The median progression-free survival was 7.9 months with the Opdivo combination versus 7.6 months with chemotherapy.

The US regulator previously approved Opdivo as an adjuvant therapy for adults with UC with high recurrence risk following radical resection.

It is also approved for treating locally advanced or metastatic UC in patients who had disease progression during or after platinum-containing chemotherapy or saw disease progression within a year of neoadjuvant or adjuvant treatment with platinum-containing chemotherapy.

The supplemental biologics licence application for this new indication of Opdivo received priority review and was approved under the regulator’s Real-Time Oncology Review pilot programme.

Bristol Myers Squibb US haematology and oncology senior vice-president and general manager Wendy Short Bartie stated: “Bringing Opdivo to the first-line setting in UC with chemotherapy is the latest realisation of our history of research and progress in immunotherapy, which has helped transform the treatment landscape for many cancers, including bladder cancer.

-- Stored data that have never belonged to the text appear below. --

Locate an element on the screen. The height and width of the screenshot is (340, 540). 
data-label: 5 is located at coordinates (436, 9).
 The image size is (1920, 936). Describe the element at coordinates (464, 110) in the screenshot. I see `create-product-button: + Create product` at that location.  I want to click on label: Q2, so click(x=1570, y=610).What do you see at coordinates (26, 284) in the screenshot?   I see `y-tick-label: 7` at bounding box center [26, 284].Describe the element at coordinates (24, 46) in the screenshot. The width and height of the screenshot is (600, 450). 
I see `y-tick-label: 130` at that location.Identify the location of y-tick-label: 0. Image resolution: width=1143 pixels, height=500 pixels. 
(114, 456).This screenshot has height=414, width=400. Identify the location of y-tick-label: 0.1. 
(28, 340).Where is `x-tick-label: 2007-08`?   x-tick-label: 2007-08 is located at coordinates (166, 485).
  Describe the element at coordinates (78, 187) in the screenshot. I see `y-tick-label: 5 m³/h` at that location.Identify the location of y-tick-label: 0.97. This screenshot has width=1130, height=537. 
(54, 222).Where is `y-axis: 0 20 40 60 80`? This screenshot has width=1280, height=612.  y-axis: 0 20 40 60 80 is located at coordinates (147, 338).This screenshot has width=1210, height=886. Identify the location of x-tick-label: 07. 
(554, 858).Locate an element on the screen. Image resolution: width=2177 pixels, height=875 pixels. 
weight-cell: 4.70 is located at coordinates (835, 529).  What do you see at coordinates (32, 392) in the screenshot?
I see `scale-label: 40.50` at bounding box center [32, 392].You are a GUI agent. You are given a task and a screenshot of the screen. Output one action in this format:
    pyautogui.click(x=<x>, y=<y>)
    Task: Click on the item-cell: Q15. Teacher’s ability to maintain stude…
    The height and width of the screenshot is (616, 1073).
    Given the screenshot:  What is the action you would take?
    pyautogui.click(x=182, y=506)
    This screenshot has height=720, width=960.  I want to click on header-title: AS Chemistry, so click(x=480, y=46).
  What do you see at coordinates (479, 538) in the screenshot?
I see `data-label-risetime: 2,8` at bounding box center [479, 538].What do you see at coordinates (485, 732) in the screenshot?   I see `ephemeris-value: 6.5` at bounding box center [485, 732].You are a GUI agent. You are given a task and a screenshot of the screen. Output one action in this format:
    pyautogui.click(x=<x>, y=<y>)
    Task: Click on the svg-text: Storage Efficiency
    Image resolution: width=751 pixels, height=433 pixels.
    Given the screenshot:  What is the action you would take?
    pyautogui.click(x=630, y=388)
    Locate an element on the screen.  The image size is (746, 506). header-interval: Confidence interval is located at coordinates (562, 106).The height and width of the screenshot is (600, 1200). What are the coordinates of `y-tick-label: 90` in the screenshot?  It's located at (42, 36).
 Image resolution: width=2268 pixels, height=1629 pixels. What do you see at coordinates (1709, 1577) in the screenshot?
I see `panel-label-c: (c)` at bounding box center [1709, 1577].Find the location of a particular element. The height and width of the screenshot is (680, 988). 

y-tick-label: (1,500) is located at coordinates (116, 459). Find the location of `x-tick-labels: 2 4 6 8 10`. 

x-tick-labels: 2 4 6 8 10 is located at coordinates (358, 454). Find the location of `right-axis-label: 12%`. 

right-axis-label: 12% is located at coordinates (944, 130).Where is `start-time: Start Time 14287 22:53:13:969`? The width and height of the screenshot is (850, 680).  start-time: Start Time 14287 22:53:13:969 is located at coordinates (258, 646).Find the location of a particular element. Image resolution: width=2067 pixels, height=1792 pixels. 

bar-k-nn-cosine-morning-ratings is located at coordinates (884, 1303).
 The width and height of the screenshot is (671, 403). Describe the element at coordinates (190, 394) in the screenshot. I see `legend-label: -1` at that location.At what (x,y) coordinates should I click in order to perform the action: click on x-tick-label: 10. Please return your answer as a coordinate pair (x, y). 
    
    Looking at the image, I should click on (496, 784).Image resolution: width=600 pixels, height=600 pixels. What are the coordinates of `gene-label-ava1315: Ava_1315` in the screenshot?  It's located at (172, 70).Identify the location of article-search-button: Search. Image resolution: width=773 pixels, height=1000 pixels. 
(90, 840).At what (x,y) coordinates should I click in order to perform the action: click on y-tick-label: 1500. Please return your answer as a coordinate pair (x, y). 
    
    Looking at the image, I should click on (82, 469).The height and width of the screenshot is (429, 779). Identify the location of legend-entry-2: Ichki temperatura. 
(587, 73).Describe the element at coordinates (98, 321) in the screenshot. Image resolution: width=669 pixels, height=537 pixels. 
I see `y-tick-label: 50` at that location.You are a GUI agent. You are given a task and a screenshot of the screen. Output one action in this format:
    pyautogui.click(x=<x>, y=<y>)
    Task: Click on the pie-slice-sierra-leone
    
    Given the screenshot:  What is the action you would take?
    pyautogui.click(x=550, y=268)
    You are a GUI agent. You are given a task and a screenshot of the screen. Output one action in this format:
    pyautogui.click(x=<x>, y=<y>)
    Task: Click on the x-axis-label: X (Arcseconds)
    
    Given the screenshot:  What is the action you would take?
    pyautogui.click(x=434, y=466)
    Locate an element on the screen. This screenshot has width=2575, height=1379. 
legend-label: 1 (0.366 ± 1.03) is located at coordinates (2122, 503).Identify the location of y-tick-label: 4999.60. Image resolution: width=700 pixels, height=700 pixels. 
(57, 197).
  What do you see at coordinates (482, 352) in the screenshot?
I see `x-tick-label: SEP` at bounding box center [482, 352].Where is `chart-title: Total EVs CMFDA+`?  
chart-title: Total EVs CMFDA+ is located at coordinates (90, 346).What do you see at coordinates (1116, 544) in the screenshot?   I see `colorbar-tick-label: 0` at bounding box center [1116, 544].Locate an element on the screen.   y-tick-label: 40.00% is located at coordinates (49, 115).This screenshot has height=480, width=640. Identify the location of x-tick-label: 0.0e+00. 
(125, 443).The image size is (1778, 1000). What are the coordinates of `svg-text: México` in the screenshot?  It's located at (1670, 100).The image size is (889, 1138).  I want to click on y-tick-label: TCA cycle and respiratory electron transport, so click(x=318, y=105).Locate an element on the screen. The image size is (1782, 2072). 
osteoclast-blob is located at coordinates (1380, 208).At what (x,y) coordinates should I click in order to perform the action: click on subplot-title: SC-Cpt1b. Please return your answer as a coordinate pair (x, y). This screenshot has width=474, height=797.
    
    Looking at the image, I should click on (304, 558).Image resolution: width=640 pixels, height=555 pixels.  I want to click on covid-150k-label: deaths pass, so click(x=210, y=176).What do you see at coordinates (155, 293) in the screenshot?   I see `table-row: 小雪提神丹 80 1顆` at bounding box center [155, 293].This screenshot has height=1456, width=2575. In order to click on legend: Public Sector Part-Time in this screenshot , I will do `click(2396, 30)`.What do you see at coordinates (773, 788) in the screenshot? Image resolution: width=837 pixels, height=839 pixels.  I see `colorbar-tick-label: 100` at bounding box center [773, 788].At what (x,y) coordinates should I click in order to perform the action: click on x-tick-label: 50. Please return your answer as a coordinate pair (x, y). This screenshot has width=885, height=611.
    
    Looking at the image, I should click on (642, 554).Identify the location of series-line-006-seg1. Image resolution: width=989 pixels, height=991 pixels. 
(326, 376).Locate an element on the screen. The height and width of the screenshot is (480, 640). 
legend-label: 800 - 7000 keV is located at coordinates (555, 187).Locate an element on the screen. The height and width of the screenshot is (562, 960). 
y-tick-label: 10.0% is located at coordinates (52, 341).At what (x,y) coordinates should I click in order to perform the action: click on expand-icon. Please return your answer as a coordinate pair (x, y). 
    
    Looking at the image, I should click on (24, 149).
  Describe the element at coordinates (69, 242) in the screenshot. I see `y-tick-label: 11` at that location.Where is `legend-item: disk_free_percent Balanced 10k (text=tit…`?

“This milestone adds a meaningful expansion to our portfolio of Opdivo-based treatments in genitourinary cancers, where we now have offerings in UC spanning three indications across stages of disease and treatment needs.”

Last month, BMS concluded the acquisition of clinical-stage radiopharmaceutical company RayzeBio for $4.1bn.

The companies signed an agreement for the acquisition in December 2023 in which BMS announced plans to acquire all outstanding shares of RayzeBio.